Nevertheless, in order to reach this hidden paradise, you need to go through a dangerous path – slightly off-road and filled with wild bushes. The path stretched over a kilometer and a half – laid haphazardly and wide enough just a man to walk through. The bushes grew close to each other and when you walk by, you can feel it brushing your legs in a squeamish way – and in some area there are even thorny bushes that stings and might even be poisonous. People say there are a lot of snakes hiding amongst the bushes, ready to spring at unsuspecting prey and if you are unlucky, you might even run into a wild boar waiting to charge at you. Unfortunately, this is the only path that was available at the time and if you want to enjoy the bliss of the heavenly waterfall, you have to brave yourself through this hellish stretch of jungle track.

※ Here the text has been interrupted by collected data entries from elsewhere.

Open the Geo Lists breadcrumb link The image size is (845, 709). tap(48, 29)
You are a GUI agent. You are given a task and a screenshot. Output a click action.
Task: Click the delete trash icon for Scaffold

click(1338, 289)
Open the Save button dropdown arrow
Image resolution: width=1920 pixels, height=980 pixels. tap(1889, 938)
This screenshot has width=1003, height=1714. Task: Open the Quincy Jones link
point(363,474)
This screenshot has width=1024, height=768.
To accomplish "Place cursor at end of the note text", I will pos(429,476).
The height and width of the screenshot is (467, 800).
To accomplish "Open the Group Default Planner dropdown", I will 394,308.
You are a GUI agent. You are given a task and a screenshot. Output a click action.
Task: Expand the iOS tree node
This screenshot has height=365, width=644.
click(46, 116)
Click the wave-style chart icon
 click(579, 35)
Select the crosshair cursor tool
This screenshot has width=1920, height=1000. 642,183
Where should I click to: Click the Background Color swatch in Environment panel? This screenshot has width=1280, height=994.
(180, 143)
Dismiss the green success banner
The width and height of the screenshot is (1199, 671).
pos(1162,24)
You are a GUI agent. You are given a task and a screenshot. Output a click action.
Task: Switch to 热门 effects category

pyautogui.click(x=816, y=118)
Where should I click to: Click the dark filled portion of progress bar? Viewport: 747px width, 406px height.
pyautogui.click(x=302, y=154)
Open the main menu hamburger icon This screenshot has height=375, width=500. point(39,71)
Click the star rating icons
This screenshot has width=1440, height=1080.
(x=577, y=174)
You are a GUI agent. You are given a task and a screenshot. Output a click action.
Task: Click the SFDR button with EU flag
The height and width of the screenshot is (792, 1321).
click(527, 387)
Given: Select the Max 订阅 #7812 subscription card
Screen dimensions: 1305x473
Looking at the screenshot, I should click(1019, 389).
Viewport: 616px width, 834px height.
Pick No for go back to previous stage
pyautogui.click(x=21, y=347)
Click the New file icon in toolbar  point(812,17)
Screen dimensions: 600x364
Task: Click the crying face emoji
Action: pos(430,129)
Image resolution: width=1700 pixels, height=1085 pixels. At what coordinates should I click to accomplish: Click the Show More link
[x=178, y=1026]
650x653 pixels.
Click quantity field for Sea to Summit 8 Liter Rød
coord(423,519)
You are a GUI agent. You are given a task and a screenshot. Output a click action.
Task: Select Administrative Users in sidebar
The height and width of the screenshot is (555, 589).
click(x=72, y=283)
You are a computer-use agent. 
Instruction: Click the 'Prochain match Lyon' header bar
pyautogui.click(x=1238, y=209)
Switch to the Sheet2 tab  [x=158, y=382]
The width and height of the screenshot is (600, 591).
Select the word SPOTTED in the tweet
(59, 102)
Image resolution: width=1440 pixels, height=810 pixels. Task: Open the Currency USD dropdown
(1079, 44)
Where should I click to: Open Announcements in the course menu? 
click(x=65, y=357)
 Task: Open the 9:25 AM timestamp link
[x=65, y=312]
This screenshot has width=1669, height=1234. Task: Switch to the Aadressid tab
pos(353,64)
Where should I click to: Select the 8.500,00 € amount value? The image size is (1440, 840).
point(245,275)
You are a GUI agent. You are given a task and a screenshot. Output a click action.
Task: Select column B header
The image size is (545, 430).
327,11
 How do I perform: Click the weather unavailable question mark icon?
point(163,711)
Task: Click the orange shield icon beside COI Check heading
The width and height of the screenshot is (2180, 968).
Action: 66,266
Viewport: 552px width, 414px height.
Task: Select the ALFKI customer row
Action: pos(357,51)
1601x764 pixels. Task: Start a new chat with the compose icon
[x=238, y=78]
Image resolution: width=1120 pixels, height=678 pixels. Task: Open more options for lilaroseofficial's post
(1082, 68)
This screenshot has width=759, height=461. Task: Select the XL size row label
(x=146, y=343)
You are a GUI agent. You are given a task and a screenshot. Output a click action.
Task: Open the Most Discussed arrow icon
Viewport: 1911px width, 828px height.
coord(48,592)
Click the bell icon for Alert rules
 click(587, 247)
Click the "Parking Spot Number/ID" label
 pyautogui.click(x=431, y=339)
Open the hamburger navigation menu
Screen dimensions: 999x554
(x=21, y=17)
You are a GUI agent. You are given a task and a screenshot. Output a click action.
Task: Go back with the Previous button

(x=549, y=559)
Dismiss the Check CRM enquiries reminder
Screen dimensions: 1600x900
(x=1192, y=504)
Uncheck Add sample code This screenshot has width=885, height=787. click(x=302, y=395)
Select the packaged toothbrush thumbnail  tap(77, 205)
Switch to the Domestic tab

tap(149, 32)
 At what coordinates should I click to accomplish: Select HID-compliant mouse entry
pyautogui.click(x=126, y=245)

Risky as it is, I found myself unable to resist the call of the waterfall, and would visit it as often as opportunity allowed. I cut myself many times in the bushes and once I saw a two-foot long snake slithered by – but that never stopped me from going. I see the dangerous path as an obstacle that I have to overcome in order to enjoy something that elevates my soul. Some people would have appalled by my foolishness, but then again they could never understand what the waterfall meant to me.
******
I once had a shift of career during my working stint in Japan. When I moved to Osaka, I had to be separated from my daughter for a period of few months. I didn’t know whether I would like the job – and I need times to settle down before I could take care of her. I had no choice but to leave her with her mother.
I missed her terribly – my little princess. I would call her every night – talking to her about her days in her nursery – did she sleep at school today? Sometimes I would tell her bedtimes story over the phone – the phone charges was exorbitant but that didn’t matter naught, what matters is hearing her voice – her laughter is the most beautiful music for him.
The only problem with this arrangement – was the fact that in order to reach my lovely daughter, I had to call the mother’s cellphone – what can you expect? She is only 3 at the time. And that means I have to talk to the mother first.
“You are enjoying yourself, aren’t you? Having a lot of fun, eh?”
The mother’s voice was always full of mockery. Even with more than hundreds of kilometers away, I could sense the hostility in her voice – ready to pick a fight. The accusing tone of her voice cut like a knife. This would usually be followed by the guilt inducing therapy.
“Do you know that your daughter was looking for you last night? She was crying and saying that she wanted to play with Papa. And you know what I told her? I told her Papa doesn’t want her anymore.”
I would be consumed by mounting anger - like a fire slowly building up on a pile of woods. I feel like extending my hands into the cellphone and reach across the phone line to strangle her, that bitch – but that is something I can’t possibly do, can I?
“You can go for movies and drinking session with your friends while we suffer here – with your meager allowance of 2K. You know how much things cost these days? We could hardly survive with your two bloody K. And still you could afford to go out and have fun.”
She never failed to stir my anger – sometimes she would rile me to the point where I want to crush the phone and use a hammer on it - but somehow I have come to accept that this is something that I have to go through in order to talk to my daughter.
So I would take a long breath and let her words flow through my mind – like forcing oneself to listen to very bad music. It usually would extend up until she made a point – and that is more often than not – a request for more money –perhaps for an expensive facial or hair treatment. I would eventually have to relent to her outrageous demands – and heave a sigh of relief when my daughter came on.
I could never understand why a person can use her daughter as a tool to blackmail – and sometimes as a shield to cover up her own mistake. But make no mistake – such a person does exist – and to face her or to talk to her is sometimes tougher than Dante’s journey across Hell. Thinking back, it’s million times tougher than using that jungle track to reach my childhood hideaway – the waterfall.
******
Perhaps this is life – designed as a maze to test our integrity and virtues. In order to reach the heaven, we have to walk through hell. And if we should crumble and fall along the way – at least we know we are one step closer to the heaven. Perhaps that’s the reason why human like me – we still take the risk, we still take the only way we know to reach the one we love – even thought that means we might have to struggle and suffer along the way.
At least we have a destiny – a “heaven” where we know we belong. Some people don’t even know where there heaven lies – they just walk around aimlessly all their life.
So if you just happened to be walking on the path that traverses hell and filled with agony and suffering at this moment – be tough. The heaven is just a few more steps ahead.